Stored items
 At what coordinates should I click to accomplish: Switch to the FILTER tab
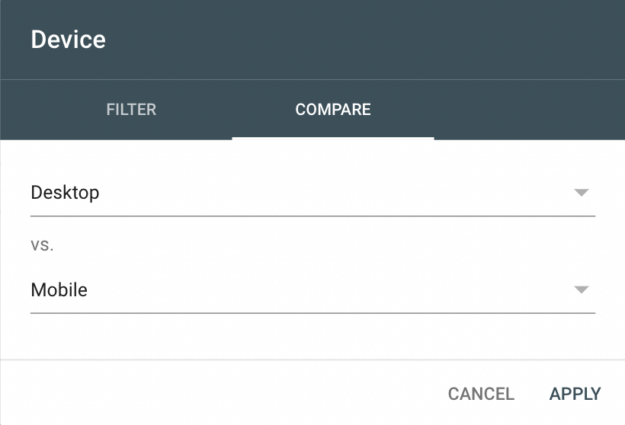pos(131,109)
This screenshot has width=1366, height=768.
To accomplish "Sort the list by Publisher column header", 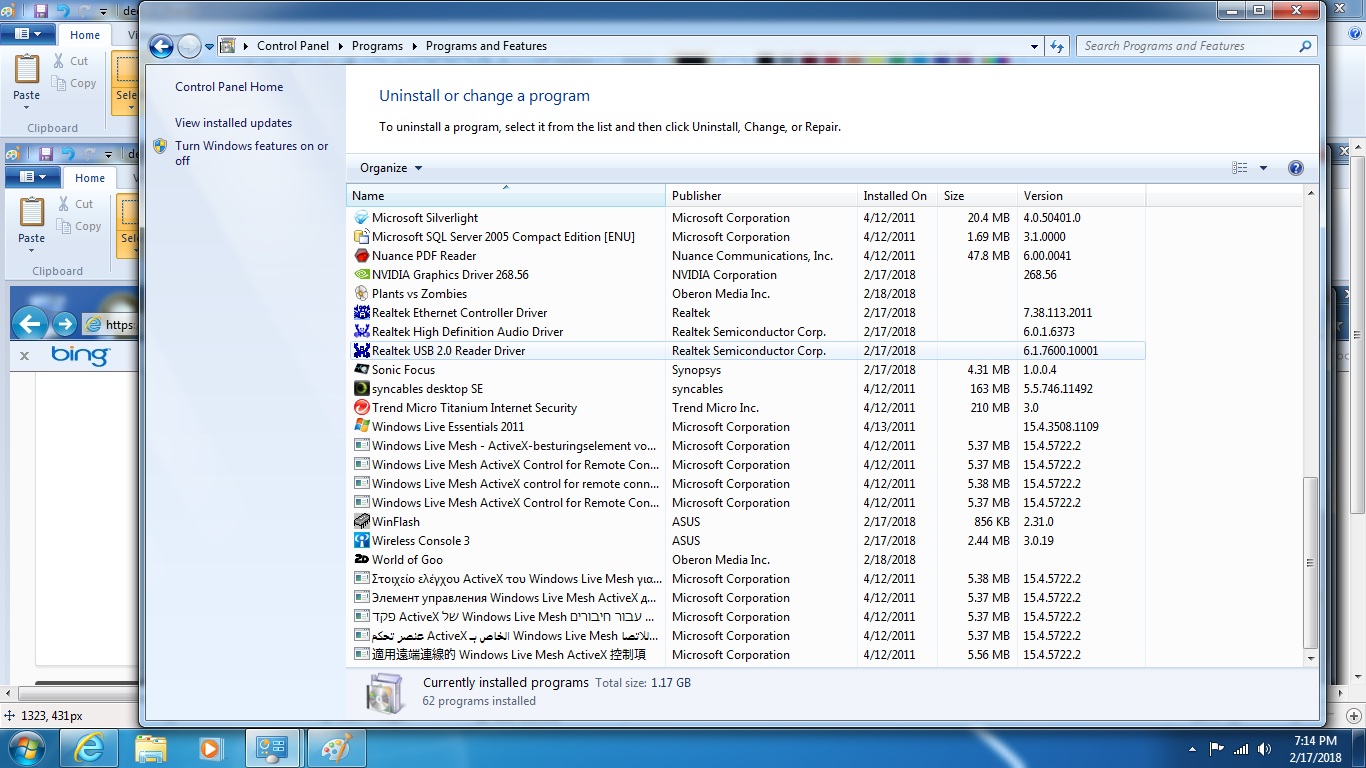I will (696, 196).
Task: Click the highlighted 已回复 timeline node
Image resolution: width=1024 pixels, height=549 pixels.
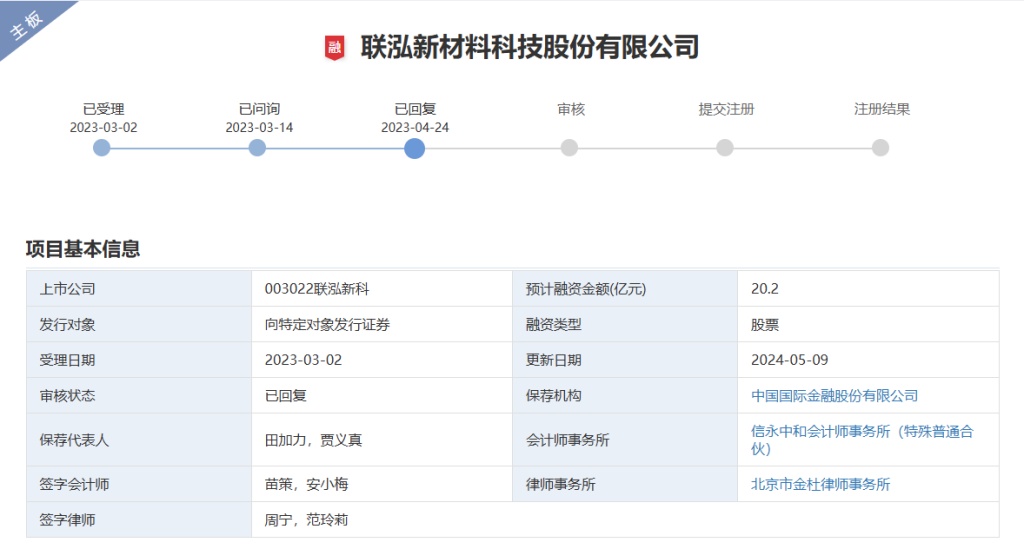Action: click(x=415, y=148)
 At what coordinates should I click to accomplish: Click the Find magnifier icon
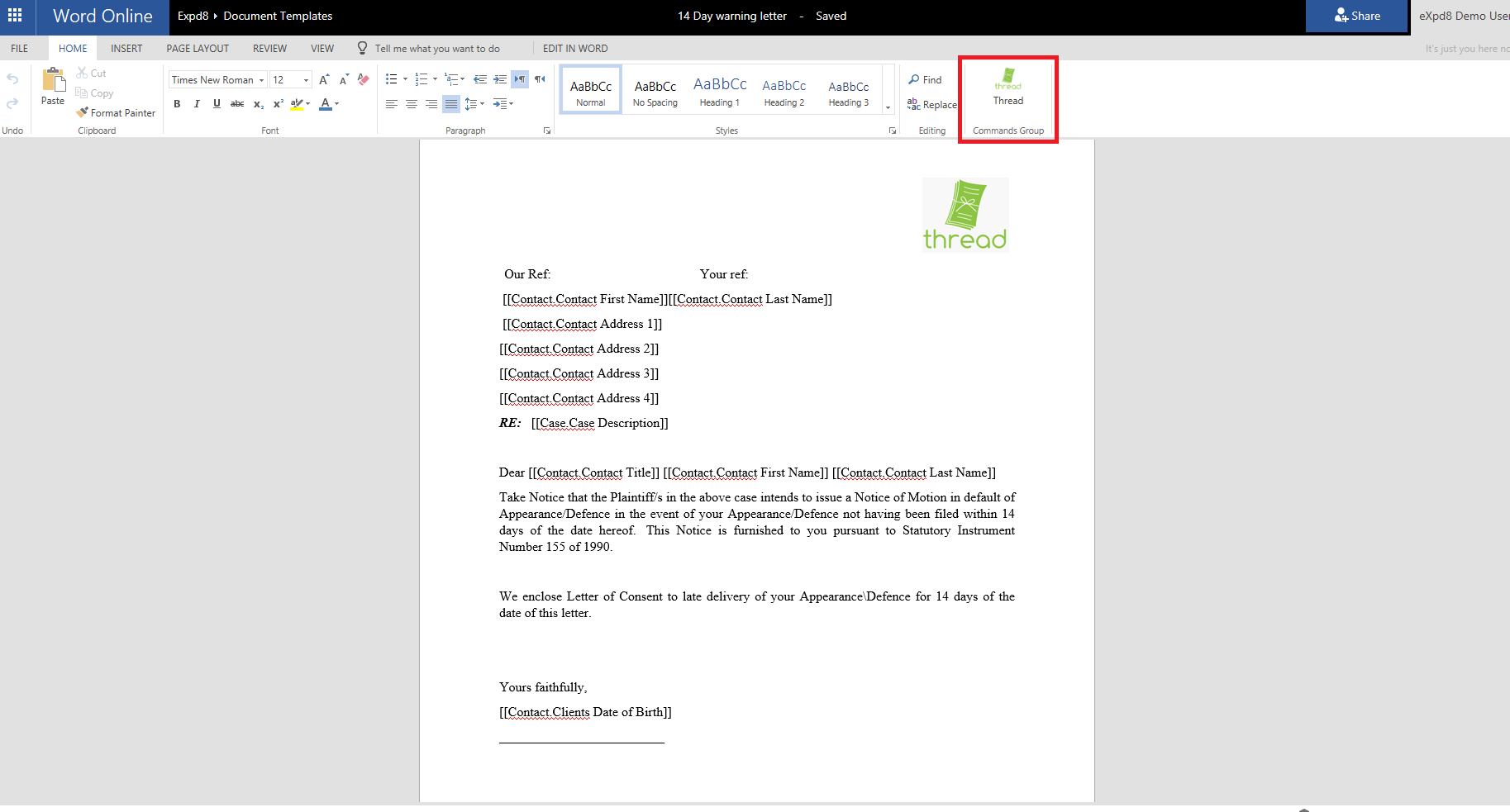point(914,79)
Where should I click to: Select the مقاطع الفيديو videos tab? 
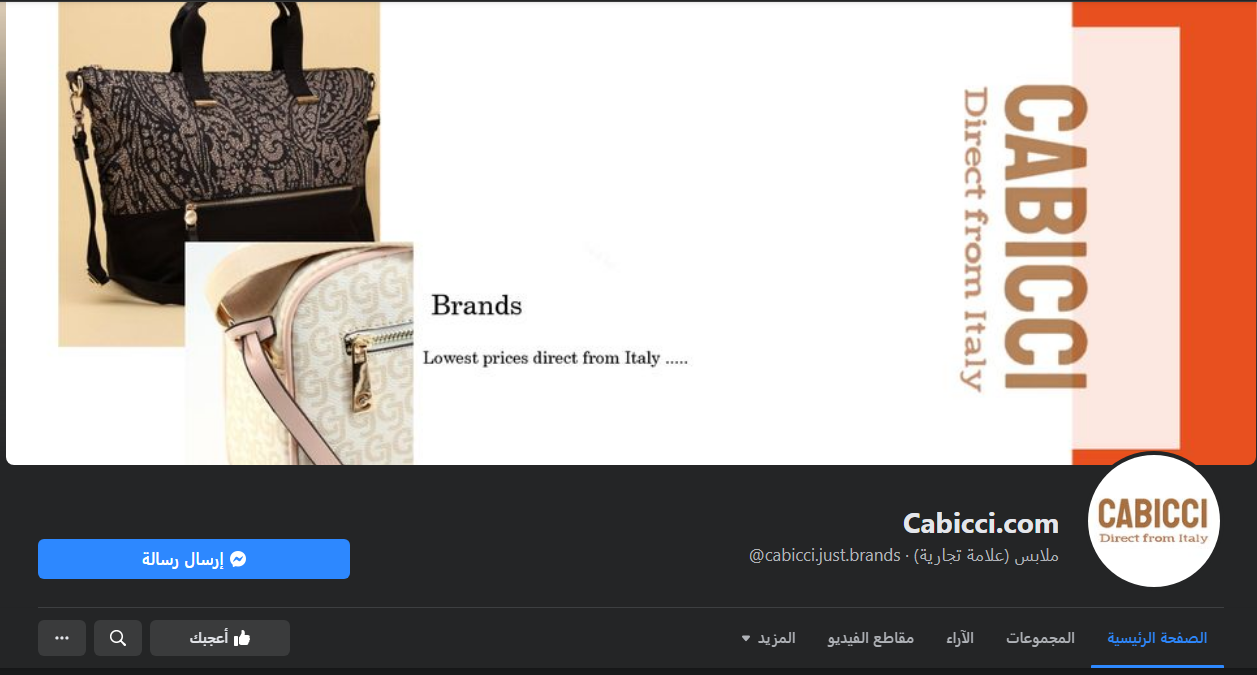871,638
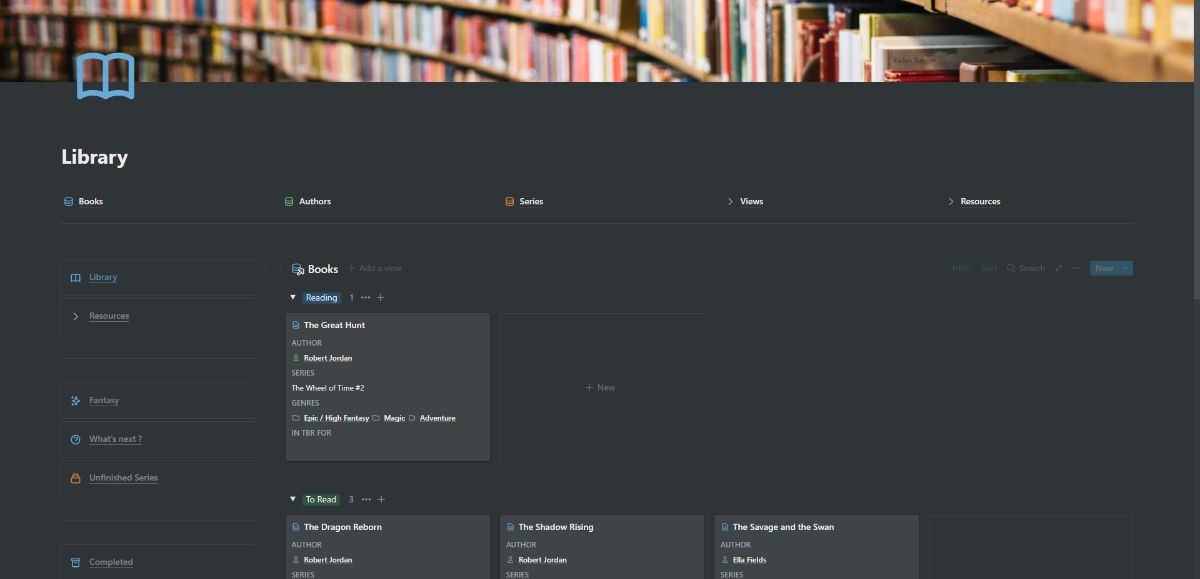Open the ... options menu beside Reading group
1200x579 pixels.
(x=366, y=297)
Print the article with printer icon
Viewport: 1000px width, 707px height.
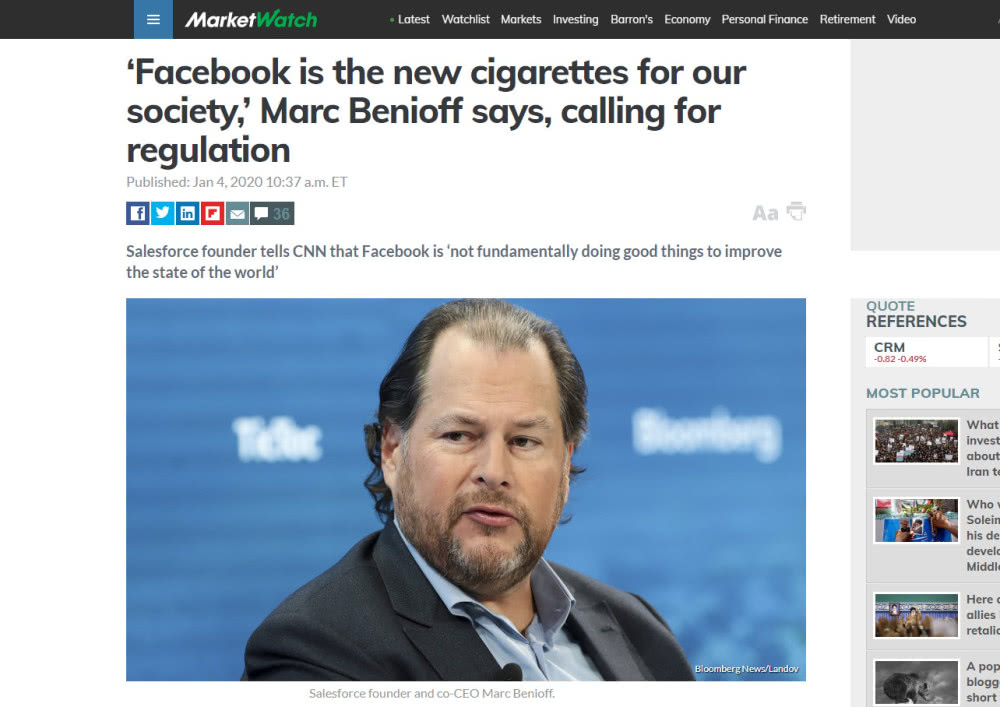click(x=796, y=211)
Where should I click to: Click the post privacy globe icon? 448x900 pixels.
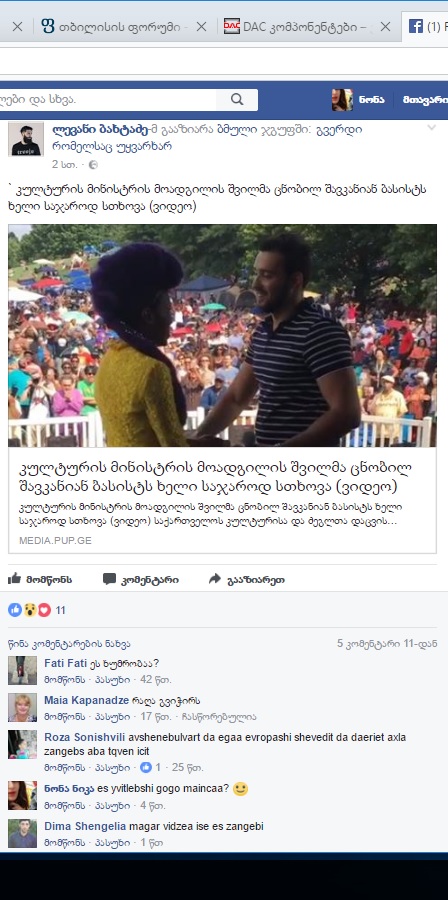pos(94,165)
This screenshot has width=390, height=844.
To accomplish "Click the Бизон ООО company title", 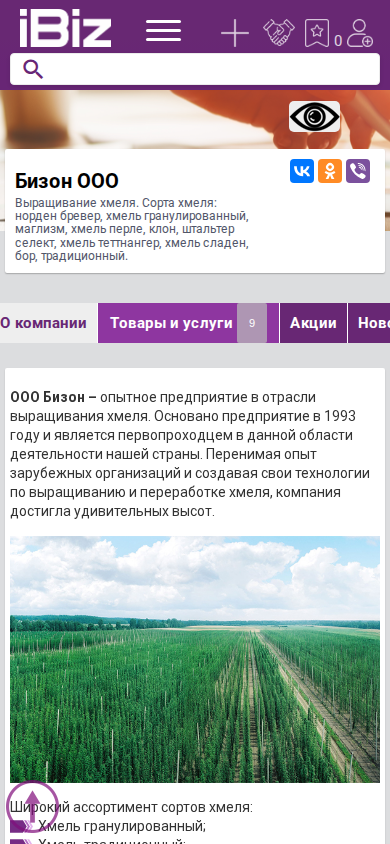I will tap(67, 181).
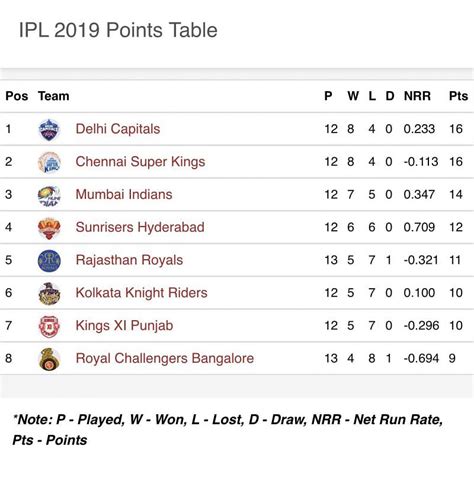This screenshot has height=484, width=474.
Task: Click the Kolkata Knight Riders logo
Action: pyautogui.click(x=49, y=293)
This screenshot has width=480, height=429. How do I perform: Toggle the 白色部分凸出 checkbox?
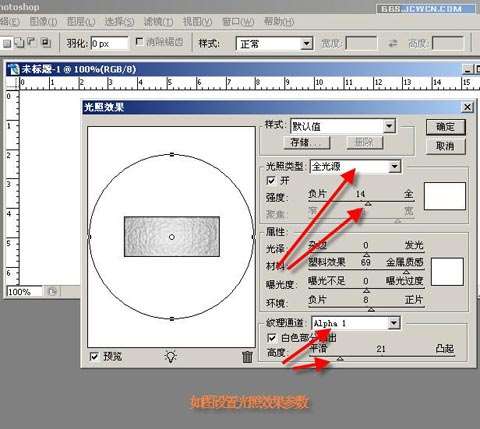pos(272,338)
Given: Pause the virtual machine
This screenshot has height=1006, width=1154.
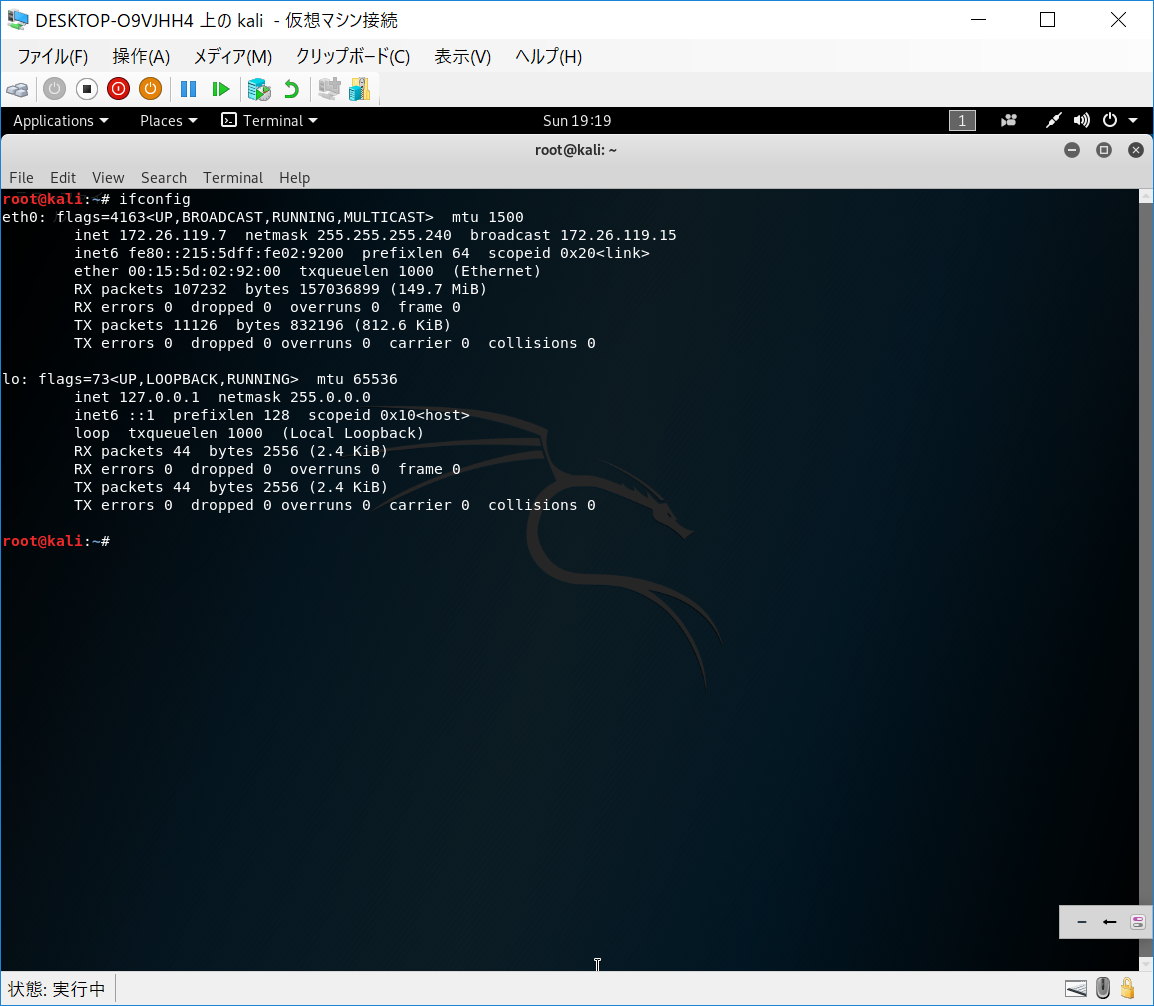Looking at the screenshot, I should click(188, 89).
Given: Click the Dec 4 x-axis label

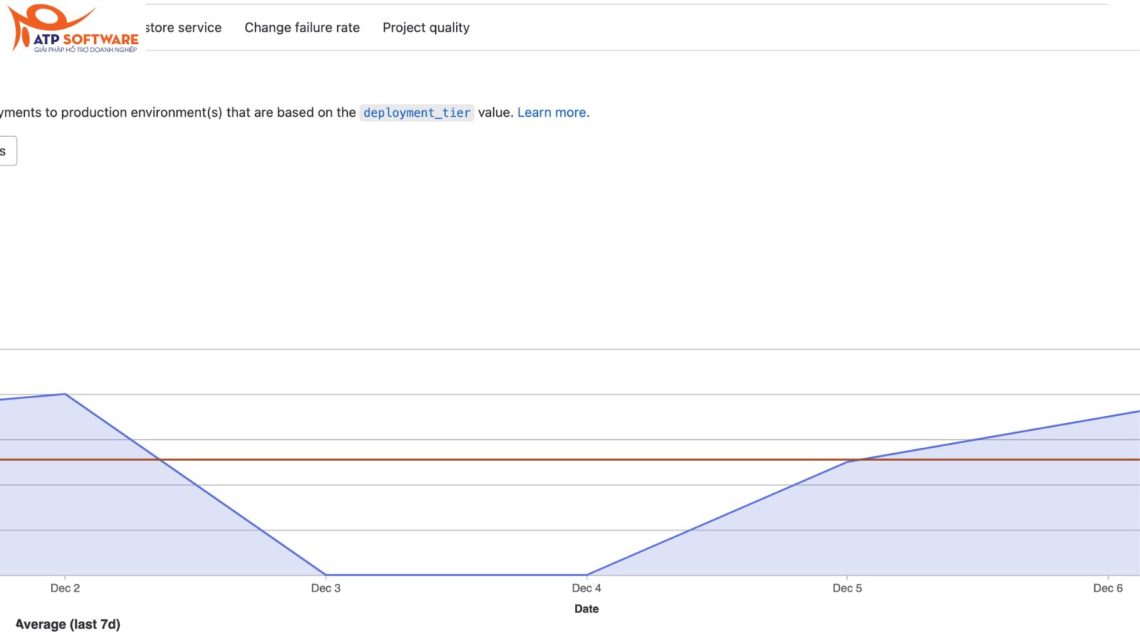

▶ Required work: In the data above, find each line that has the word "Given" and copy it out.

▶ Expected answer:
Given: Pause the virtual machine
Given: Click the Dec 4 x-axis label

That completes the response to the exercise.